Records for the task below:

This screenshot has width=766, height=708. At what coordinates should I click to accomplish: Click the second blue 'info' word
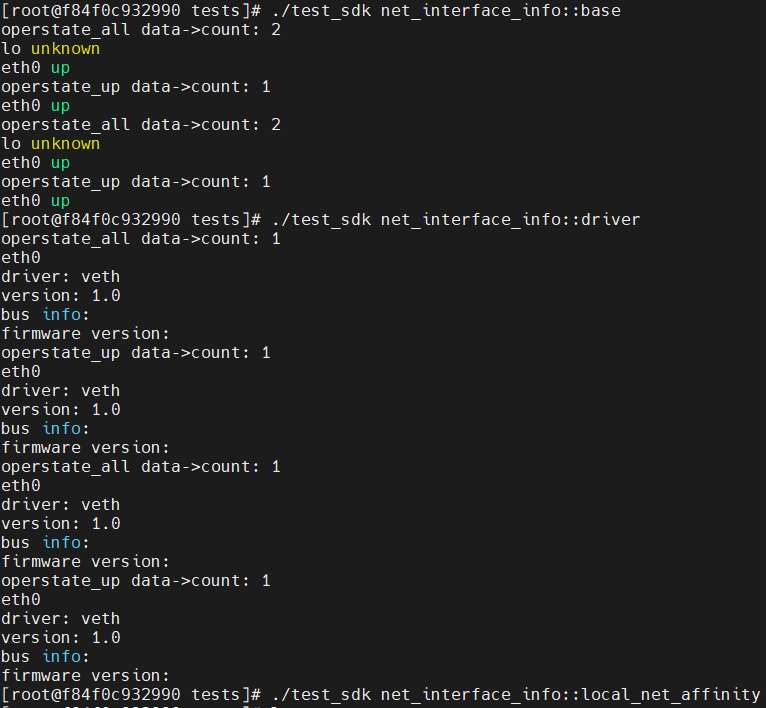[x=62, y=429]
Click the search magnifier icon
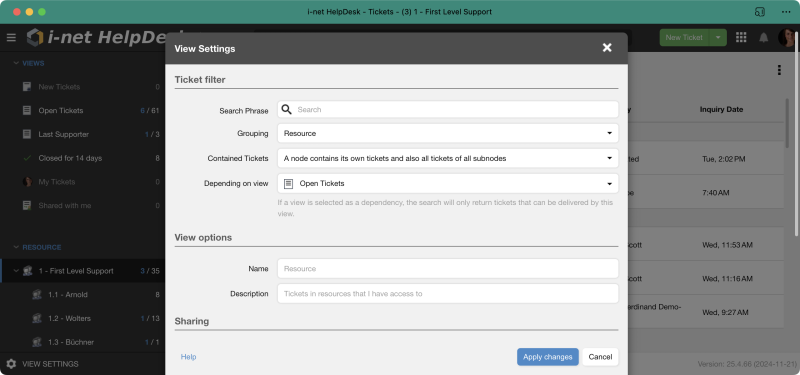Viewport: 800px width, 375px height. coord(287,109)
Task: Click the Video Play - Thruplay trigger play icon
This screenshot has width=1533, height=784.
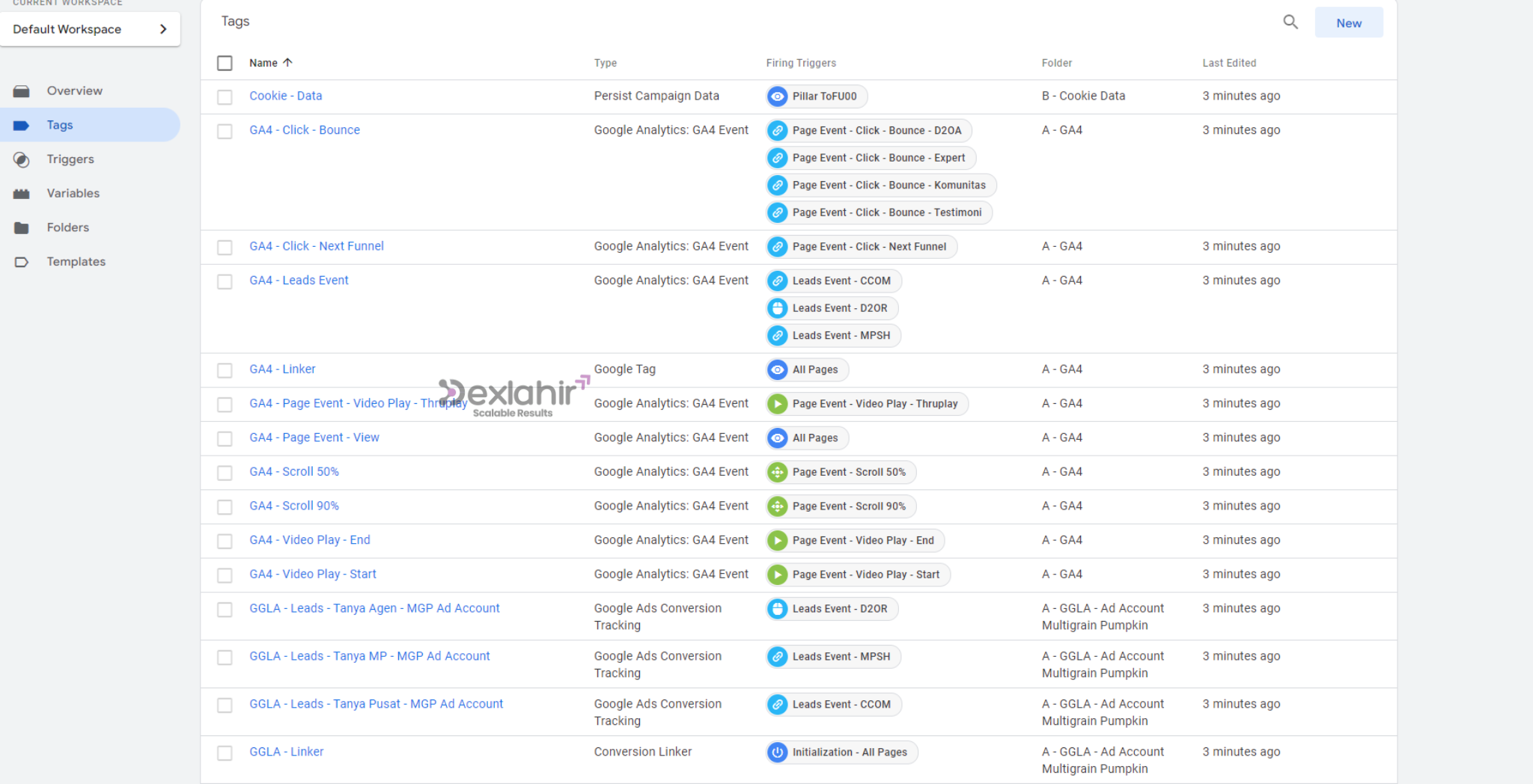Action: click(778, 404)
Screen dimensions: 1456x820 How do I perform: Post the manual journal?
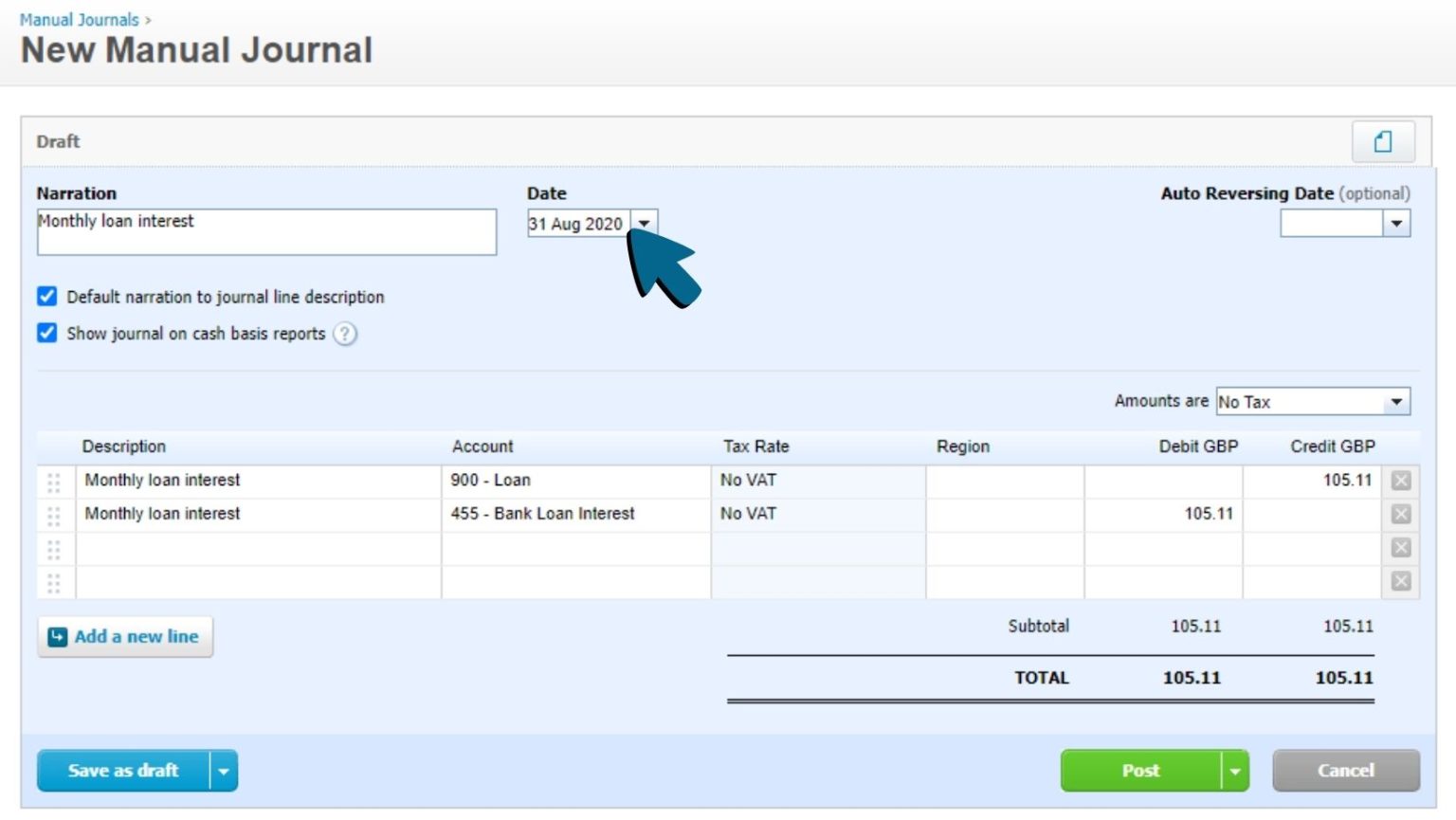(x=1141, y=770)
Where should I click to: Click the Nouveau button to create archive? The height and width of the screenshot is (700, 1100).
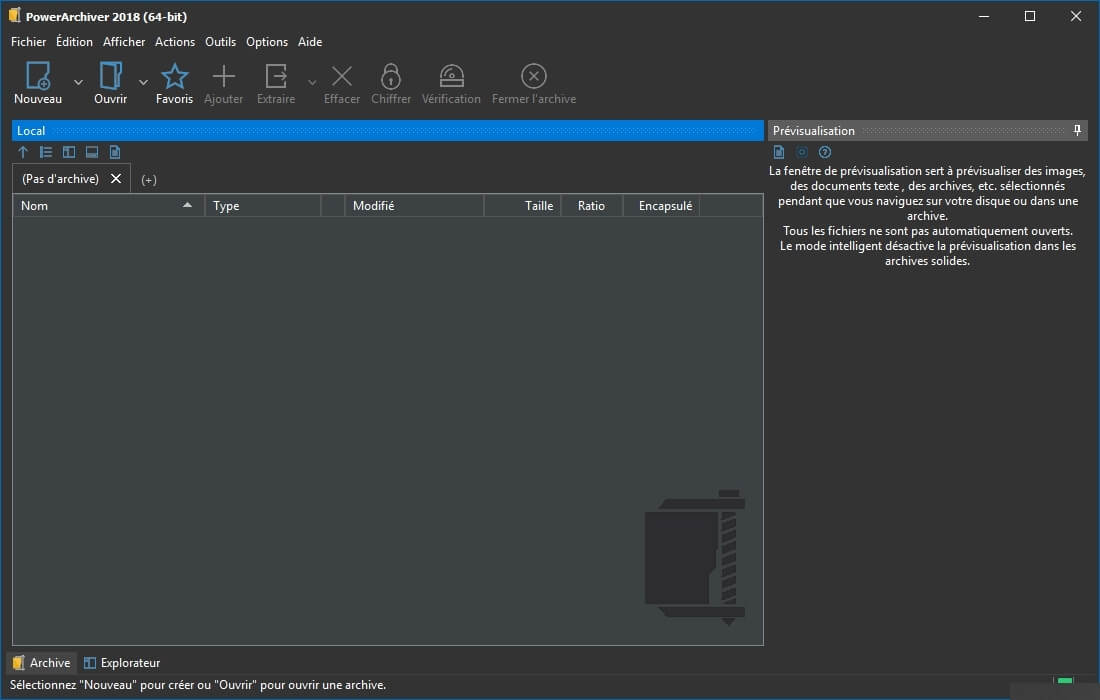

End of Records for the task.

Description of the task. Please, without any pictures, retype the records exactly as they appear.

Response to this task.
This screenshot has width=766, height=708. At what coordinates should I click to accomplish: Click the second blue 'info' word
[x=62, y=429]
Click the search magnifier icon
Viewport: 800px width, 375px height. coord(287,109)
Task: Click the Video Play - Thruplay trigger play icon
This screenshot has width=1533, height=784.
Action: click(778, 404)
Screen dimensions: 1456x820 How do I perform: Post the manual journal?
(x=1141, y=770)
Where should I click to: Click the Nouveau button to create archive? The height and width of the screenshot is (700, 1100).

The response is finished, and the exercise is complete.